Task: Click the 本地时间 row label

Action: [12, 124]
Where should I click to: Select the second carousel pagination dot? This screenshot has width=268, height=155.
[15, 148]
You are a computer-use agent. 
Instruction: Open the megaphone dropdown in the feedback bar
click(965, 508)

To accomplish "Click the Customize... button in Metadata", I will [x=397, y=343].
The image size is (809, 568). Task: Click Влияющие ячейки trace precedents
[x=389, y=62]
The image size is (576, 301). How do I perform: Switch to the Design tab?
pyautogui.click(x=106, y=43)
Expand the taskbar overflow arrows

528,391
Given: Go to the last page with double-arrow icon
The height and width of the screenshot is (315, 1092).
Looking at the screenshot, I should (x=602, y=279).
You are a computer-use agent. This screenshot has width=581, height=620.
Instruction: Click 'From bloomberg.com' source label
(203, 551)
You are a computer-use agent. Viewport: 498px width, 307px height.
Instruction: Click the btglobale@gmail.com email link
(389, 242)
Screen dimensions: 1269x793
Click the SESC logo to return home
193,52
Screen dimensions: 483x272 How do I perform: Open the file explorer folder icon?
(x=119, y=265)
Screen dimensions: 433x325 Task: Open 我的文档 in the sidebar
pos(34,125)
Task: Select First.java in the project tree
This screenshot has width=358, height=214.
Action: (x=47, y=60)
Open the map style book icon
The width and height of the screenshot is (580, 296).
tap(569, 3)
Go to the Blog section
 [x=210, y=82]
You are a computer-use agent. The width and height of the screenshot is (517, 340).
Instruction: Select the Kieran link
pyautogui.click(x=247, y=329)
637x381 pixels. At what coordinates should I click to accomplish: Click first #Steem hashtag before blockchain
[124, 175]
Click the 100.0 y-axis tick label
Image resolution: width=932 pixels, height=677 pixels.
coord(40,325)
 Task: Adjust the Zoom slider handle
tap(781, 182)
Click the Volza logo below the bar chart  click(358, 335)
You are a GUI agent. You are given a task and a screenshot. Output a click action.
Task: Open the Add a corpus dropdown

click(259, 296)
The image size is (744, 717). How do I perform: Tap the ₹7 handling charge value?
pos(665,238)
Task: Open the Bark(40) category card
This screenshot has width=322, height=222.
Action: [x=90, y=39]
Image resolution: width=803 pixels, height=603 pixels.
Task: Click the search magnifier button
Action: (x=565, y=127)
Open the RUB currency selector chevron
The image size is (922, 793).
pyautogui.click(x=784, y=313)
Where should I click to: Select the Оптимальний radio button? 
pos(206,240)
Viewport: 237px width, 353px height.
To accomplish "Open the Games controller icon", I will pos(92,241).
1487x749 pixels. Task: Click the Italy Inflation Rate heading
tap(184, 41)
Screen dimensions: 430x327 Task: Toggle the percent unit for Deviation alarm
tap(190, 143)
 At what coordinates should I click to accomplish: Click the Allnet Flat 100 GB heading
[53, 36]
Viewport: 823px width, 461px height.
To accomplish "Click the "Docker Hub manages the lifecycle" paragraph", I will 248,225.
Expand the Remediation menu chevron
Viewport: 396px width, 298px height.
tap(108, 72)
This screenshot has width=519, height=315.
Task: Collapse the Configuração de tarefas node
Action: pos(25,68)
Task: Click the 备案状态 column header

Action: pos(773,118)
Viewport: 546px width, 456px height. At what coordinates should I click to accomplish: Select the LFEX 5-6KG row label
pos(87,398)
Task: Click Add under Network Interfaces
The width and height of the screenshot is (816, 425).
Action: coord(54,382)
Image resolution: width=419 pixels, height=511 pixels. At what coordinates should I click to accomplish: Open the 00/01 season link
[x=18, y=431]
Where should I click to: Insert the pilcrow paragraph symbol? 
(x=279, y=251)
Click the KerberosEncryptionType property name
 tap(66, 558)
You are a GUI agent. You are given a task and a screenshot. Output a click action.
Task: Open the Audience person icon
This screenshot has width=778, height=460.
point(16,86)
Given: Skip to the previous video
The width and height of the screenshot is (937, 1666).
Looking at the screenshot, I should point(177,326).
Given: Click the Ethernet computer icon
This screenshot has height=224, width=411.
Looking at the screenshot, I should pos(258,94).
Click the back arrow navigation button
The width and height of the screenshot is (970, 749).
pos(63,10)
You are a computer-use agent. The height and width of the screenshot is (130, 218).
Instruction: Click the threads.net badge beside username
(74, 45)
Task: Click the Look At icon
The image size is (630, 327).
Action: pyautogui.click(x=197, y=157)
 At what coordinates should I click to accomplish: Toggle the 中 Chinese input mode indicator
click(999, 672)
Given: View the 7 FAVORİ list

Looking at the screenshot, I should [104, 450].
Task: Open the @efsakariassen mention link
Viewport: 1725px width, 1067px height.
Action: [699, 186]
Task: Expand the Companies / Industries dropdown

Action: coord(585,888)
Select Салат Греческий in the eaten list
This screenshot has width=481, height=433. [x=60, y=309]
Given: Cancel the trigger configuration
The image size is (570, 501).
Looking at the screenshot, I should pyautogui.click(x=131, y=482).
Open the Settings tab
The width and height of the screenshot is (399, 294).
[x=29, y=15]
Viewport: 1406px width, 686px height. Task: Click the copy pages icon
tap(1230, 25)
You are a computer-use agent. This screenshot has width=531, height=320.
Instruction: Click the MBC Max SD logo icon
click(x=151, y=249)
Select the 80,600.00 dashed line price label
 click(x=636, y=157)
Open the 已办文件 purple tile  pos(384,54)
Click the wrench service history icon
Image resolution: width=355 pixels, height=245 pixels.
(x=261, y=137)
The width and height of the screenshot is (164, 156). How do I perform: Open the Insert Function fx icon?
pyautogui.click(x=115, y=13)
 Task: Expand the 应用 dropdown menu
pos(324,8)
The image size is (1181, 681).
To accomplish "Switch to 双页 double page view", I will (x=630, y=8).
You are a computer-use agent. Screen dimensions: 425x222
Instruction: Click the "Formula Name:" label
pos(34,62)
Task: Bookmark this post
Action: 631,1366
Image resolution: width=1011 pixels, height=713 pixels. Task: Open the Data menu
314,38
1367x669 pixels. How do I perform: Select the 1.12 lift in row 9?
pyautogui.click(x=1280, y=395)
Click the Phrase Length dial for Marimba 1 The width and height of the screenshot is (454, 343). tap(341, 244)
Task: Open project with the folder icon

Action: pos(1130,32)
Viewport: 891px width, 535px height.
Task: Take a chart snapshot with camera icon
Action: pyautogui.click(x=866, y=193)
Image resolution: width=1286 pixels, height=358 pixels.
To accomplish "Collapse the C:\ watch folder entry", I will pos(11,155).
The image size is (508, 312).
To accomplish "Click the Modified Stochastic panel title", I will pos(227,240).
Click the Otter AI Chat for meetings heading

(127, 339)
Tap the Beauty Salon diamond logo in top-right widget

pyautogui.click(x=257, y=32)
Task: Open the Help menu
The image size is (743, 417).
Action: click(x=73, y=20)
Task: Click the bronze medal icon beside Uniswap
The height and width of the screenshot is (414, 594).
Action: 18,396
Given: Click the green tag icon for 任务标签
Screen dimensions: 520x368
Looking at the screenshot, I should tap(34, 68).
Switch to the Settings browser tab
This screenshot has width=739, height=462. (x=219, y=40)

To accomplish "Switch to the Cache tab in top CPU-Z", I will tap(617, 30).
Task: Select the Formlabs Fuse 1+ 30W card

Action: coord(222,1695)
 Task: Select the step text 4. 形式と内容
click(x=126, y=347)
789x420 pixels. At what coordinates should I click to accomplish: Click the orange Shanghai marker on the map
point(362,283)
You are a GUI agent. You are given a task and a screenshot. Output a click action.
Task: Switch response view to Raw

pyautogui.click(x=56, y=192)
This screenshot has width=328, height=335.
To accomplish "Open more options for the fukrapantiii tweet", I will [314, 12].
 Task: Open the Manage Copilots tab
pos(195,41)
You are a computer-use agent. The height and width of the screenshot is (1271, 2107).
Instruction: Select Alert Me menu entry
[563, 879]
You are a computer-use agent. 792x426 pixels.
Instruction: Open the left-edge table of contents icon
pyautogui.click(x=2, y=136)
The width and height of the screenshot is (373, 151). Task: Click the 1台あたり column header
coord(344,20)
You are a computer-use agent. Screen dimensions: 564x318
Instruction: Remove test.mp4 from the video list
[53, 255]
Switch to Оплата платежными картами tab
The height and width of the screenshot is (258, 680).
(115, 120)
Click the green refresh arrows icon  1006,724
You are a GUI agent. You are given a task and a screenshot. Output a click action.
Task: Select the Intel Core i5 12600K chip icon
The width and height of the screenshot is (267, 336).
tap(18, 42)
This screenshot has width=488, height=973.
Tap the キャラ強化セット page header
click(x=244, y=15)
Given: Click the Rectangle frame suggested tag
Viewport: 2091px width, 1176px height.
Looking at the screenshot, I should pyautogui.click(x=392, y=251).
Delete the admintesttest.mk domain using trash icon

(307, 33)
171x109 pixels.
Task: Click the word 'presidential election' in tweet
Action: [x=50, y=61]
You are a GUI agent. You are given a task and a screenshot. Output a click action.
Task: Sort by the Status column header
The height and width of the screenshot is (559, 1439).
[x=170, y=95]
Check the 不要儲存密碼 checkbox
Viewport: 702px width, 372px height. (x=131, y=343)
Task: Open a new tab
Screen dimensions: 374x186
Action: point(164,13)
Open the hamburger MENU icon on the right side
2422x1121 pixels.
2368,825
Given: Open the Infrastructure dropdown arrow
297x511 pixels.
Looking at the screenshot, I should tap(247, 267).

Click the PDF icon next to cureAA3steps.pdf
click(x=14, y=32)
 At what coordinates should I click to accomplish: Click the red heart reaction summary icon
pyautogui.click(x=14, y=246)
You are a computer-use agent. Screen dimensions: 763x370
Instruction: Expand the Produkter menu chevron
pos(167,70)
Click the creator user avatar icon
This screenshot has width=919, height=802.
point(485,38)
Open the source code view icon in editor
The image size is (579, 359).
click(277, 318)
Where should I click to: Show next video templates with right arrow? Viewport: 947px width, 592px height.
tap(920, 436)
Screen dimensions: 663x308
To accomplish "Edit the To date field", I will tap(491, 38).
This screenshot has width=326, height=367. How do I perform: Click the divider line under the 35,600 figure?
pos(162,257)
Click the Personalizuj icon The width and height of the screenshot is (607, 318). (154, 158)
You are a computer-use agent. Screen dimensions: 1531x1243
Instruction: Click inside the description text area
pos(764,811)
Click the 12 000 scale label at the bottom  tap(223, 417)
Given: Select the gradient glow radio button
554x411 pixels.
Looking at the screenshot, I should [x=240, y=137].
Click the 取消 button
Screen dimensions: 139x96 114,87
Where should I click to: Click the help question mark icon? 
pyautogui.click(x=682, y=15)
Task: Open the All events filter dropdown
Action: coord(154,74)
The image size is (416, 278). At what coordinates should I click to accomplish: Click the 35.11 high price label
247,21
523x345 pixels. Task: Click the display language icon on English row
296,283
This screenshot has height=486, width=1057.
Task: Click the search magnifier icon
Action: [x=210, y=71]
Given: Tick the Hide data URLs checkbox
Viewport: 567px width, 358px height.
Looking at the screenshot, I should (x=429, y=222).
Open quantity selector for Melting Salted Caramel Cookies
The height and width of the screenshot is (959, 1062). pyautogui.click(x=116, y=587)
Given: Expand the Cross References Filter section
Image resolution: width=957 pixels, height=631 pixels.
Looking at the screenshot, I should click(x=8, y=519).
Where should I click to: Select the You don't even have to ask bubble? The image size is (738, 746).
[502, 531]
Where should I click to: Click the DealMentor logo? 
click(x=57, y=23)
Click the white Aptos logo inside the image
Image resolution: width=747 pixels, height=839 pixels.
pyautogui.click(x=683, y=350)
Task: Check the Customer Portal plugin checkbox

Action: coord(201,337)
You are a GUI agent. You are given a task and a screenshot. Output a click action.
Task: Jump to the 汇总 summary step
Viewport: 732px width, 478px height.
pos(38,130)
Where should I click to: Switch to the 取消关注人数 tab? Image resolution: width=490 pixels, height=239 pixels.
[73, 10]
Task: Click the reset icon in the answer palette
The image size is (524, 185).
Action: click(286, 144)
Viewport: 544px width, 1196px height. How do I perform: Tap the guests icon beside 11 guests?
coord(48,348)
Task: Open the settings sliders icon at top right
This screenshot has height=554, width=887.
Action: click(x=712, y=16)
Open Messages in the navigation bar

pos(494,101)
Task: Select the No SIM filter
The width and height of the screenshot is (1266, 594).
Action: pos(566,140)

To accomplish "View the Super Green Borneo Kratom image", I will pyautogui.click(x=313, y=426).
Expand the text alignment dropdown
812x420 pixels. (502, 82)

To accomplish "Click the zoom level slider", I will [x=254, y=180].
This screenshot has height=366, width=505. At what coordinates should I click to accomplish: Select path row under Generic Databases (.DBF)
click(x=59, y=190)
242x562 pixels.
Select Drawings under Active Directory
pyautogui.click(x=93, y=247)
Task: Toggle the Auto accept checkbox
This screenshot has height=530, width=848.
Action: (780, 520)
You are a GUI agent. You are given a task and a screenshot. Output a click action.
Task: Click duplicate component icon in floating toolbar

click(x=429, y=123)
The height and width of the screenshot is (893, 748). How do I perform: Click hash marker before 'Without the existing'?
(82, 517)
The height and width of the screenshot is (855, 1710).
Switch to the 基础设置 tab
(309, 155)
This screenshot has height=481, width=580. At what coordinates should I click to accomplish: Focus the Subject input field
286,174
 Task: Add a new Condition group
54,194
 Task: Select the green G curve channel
**********
#### [Exercise details]
Set down, exactly as they appear above, all lines from the one that has "Viewport: 1725px width, 1067px height." down to the one that has "has width=531, height=320.", including those two and no others.

#### [Result for this task]
Viewport: 1725px width, 1067px height.
Action: [699, 186]
Task: Expand the Companies / Industries dropdown

Action: coord(585,888)
Select Салат Греческий in the eaten list
This screenshot has width=481, height=433. [x=60, y=309]
Given: Cancel the trigger configuration
The image size is (570, 501).
Looking at the screenshot, I should pyautogui.click(x=131, y=482).
Open the Settings tab
The width and height of the screenshot is (399, 294).
[x=29, y=15]
Viewport: 1406px width, 686px height. Task: Click the copy pages icon
tap(1230, 25)
You are a computer-use agent. This screenshot has width=531, height=320.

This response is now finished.